= Logan Murray =

British comedian

Logan Murray is a London-based stand-up comedian.

Murray has appeared on television shows including Peep Show, Packet of Three, London Underground, Pebble Mill, The Pallbearer's Revue, Channel Four's History of Swearing, The Greatest ***** Show on TV, Jerriatrick, People Like Us and Jimmy Perry's radio series London Calling. He was a member of the Experimental New Music group PULSE with Master of the King's Music Errollyn Wallen, Soprano Fiona Baines, composer Howard Haigh, and London Electricity frontman Tony Colman. He has also hosted two children's TV shows: Connect Four and Virtually Impossible. He wrote and presented two series of Karaoke Fishtank, the late night music show on Channel 4. He directed all three stage shows of We Are Klang.

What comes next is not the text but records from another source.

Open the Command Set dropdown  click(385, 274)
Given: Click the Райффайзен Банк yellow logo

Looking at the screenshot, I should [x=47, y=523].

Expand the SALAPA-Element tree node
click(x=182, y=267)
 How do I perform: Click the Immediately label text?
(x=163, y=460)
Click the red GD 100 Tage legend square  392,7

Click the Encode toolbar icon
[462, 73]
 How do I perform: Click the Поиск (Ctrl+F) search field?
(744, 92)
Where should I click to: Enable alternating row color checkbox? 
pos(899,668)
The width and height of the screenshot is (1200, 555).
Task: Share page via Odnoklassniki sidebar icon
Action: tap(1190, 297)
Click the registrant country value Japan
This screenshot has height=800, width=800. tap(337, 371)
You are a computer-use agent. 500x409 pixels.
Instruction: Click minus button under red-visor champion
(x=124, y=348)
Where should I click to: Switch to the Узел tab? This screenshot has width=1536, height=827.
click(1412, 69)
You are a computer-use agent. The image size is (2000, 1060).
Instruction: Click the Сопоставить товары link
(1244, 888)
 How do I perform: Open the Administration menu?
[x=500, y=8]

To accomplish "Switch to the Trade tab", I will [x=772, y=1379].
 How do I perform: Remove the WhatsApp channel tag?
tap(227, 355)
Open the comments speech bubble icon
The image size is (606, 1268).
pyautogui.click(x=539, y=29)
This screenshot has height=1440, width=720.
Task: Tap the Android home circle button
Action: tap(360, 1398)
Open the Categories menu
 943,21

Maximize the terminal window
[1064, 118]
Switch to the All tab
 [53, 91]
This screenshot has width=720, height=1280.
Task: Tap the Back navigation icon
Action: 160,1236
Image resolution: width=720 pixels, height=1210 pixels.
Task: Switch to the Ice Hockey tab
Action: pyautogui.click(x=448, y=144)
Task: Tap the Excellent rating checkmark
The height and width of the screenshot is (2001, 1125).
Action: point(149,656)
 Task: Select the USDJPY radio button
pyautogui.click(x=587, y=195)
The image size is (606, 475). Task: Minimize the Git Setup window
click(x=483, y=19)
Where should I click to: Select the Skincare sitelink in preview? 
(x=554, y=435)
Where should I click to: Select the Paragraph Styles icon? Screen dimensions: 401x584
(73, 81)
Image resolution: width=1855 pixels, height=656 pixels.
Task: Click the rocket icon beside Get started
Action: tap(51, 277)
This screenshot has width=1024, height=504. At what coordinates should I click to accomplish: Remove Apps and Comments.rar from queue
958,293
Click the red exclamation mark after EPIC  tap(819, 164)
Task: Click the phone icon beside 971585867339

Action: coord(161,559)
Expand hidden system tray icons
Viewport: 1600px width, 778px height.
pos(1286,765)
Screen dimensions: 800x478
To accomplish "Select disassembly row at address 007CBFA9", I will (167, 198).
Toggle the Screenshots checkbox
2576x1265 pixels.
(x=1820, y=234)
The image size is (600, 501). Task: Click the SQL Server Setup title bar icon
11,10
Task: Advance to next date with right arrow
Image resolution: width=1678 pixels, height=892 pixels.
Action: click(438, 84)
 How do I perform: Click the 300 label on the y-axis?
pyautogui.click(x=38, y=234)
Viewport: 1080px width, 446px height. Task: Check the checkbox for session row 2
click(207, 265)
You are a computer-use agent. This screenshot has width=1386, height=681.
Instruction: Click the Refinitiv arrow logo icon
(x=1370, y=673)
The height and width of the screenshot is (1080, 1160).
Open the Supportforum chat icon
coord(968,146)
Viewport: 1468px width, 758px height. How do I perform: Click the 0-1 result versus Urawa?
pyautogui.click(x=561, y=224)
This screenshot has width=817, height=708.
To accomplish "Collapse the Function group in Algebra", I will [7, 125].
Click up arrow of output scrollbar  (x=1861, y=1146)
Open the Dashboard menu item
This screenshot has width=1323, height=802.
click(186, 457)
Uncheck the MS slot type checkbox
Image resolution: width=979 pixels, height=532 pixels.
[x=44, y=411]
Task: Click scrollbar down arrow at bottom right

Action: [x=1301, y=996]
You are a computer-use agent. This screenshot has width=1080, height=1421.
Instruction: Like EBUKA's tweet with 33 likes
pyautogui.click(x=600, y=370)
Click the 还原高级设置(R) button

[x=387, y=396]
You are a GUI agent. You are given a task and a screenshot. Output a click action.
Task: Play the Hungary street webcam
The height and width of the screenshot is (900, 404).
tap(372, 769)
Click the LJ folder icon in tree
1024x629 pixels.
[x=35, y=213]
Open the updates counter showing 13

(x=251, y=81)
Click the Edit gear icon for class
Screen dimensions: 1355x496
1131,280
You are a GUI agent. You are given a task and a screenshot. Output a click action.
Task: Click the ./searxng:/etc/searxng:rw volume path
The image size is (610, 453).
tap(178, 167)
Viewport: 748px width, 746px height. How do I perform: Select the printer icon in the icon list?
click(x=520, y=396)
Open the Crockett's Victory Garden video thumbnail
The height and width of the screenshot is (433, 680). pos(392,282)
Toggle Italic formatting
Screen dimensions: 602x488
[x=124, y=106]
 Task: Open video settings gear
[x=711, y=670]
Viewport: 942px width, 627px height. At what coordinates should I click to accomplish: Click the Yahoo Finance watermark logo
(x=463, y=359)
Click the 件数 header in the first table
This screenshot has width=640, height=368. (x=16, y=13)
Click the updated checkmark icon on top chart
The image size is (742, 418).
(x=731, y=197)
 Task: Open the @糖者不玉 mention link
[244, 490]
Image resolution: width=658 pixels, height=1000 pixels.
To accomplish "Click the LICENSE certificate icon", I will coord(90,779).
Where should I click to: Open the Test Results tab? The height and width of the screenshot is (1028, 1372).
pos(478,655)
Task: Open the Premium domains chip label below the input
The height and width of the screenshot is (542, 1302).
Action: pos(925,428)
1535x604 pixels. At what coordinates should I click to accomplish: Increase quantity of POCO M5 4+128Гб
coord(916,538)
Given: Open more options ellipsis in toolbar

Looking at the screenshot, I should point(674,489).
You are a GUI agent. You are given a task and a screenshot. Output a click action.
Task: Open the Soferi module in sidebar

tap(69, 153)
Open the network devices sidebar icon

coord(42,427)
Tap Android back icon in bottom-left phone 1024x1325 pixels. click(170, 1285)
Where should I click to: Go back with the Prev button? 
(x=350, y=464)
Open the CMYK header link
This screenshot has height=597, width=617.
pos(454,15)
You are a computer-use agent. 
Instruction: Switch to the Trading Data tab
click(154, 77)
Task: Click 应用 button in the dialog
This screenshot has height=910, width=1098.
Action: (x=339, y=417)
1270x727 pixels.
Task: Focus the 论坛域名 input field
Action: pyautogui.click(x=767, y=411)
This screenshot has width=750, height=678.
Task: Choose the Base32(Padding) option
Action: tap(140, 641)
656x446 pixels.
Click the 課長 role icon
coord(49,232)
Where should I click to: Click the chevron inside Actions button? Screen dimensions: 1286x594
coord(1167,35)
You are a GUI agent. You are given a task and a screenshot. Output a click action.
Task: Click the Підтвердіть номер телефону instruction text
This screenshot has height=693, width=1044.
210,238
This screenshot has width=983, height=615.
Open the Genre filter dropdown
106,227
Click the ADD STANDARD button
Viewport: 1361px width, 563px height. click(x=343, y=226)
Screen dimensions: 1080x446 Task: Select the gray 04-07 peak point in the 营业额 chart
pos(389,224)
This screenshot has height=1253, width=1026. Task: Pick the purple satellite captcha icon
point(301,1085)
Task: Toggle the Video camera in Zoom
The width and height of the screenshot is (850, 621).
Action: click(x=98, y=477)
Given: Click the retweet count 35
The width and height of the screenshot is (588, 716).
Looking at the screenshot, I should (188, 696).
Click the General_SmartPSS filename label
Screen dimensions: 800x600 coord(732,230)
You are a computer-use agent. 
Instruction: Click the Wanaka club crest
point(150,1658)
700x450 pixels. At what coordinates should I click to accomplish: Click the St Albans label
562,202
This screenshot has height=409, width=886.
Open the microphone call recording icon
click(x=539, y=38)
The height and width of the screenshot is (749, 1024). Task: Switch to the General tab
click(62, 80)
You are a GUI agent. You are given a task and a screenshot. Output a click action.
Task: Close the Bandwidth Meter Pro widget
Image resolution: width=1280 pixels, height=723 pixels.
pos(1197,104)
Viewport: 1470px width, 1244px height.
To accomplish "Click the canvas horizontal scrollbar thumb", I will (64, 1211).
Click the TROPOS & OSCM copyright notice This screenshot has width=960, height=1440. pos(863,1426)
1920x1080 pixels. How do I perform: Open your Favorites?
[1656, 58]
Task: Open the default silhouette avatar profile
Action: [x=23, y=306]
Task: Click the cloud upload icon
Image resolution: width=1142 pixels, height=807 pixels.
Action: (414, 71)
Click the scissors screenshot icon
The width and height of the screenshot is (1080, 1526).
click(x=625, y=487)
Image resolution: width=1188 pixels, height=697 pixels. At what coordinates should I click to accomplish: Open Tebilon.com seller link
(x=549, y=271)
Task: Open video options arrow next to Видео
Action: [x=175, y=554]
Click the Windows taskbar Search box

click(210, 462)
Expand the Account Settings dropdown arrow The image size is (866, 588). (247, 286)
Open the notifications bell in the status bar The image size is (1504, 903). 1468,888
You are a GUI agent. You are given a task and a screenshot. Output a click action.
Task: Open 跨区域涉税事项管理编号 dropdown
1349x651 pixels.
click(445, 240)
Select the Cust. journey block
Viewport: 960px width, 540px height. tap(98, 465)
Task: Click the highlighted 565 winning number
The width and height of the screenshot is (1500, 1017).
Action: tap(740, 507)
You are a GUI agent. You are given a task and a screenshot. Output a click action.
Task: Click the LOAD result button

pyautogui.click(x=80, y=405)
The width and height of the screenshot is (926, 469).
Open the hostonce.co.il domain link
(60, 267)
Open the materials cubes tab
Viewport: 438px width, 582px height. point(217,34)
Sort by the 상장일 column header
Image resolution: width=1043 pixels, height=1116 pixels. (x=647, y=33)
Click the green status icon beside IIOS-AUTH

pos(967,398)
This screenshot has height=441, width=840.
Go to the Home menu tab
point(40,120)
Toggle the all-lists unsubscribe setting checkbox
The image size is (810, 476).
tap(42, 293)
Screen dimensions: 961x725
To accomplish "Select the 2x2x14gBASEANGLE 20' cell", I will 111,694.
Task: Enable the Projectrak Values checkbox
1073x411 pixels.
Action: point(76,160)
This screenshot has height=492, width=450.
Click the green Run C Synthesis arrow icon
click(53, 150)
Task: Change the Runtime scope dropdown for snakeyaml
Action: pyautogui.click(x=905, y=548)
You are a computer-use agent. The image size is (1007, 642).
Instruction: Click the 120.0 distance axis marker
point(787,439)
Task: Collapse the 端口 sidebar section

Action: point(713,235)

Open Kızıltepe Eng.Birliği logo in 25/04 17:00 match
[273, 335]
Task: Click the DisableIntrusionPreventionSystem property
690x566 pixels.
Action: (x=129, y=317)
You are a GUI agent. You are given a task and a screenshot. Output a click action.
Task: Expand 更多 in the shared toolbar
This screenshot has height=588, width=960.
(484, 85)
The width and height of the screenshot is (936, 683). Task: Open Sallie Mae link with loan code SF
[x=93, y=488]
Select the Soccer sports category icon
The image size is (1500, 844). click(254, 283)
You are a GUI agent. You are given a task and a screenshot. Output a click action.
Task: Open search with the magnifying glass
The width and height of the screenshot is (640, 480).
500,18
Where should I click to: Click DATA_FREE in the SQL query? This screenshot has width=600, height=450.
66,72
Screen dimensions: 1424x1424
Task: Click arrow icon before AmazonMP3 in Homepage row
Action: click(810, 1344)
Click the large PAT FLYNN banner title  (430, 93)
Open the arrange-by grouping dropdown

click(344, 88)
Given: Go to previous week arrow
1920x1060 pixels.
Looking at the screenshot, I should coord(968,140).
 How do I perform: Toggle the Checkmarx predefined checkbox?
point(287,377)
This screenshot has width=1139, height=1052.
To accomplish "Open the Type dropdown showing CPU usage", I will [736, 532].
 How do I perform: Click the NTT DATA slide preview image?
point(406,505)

Logan Murray is also known by his character alter-ego Ronnie Rigsby and for collaborating with Jerry Sadowitz in the show Bib and Bob. Later in his career, Logan Murray joined forces with The Amused Moose Comedy Club to create the 'Stand Up and Deliver' comedy course. He has also authored a teach yourself book on stand up comedy. The course has been taken by some professional and famous comedians including Greg Davies and Rhod Gilbert.